Nel frattempo, la vicenda è diventata terreno di scontro politico. Proprio il giorno di Natale, Matteo Salvini pubblica un video parlando di “vergogna” e di “violenza istituzionale” per il pranzo negato. La replica arriva dall’ANM Abruzzo, con la presidente Virginia Scalera, che definisce “scomposti e offensivi” gli attacchi ai magistrati e richiama al rispetto della separazione dei poteri. Il Ministero della Giustizia, guidato da Carlo Nordio, ha avviato accertamenti amministrativi, mentre il CSM è stato investito di una richiesta di tutela per i magistrati coinvolti, a partire dalla presidente del Tribunale per i minorenni, Cecilia Angrisano, finita — secondo le cronache — nel mirino di insulti e minacce. Un’esposizione inusuale per un procedimento minorile, che per sua natura dovrebbe restare riservato, e che gli stessi giudici hanno già indicato come potenzialmente pregiudizievole per i bambini.

La decisione della casa famiglia di dire no al pranzo resta il punto più emotivo del racconto. Le fonti interne parlano di regole pensate per tutelare l’equilibrio di una comunità che ospita più nuclei fragili: concedere un’eccezione conviviale avrebbe potuto innescare richieste a catena e tensioni interne. Da qui la scelta di estendere il tempo di visita senza trasformarlo in un momento speciale. Una soluzione coerente con prassi diffuse nel sistema delle comunità educative, ma difficilmente digeribile fuori da quel perimetro.

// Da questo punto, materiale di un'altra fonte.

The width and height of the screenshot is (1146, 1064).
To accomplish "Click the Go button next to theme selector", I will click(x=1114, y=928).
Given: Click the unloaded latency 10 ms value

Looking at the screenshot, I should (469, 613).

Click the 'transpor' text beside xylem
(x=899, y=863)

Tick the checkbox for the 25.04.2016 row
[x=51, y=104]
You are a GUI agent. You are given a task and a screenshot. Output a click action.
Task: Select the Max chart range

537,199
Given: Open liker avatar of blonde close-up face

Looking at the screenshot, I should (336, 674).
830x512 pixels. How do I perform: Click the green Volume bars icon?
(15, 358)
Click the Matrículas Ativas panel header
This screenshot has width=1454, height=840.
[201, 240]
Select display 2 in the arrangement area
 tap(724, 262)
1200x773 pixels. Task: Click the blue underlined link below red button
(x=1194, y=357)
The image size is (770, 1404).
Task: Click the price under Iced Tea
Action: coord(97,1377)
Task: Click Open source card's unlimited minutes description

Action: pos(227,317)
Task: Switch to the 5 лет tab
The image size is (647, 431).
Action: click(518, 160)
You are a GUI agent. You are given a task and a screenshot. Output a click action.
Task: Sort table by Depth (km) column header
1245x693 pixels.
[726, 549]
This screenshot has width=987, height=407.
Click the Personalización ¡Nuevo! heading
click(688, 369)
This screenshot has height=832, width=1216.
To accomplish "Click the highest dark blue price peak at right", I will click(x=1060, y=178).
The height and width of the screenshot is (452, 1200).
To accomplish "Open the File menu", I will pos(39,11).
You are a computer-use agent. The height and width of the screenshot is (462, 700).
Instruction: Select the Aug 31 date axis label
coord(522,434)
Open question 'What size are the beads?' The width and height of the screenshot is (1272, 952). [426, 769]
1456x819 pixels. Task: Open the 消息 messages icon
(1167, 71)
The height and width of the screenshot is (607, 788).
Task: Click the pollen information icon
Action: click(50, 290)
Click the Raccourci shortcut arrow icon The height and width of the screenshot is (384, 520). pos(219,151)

Ora tutto converge sui 120 giorni della perizia. È il tempo che serve per osservare i bambini nel contesto attuale, valutare le competenze genitoriali, misurare la capacità di rispondere ai bisogni affettivi, educativi e sanitari dei figli, e capire se possano esistere — e a quali condizioni — percorsi di rientro nel nucleo familiare. Dal 5 gennaio inizieranno colloqui clinici, osservazioni in setting protetti, test psicodiagnostici, confronto con servizi e, se necessario, valutazioni degli ambienti di vita proposti dai genitori. Nel frattempo, gli incontri protetti proseguiranno e la madre continuerà a vivere quotidianamente con i minori nella struttura.

A Palmoli, intanto, la comunità osserva e attende. C’è chi tende la mano e chi invita alla prudenza, consapevole che il tempo della tutela è lento e mal si concilia con quello dei social. Il Natale di Nathan Trevallion, consumato tra abbracci contati e regali di pezza, resta un’immagine potente. Ma il punto, al netto dell’indignazione, è un altro: capire, con metodo e senza clamore, se e come quell’abbraccio potrà un giorno allungarsi oltre le 12.30. Non per concessione, ma per diritto dei bambini.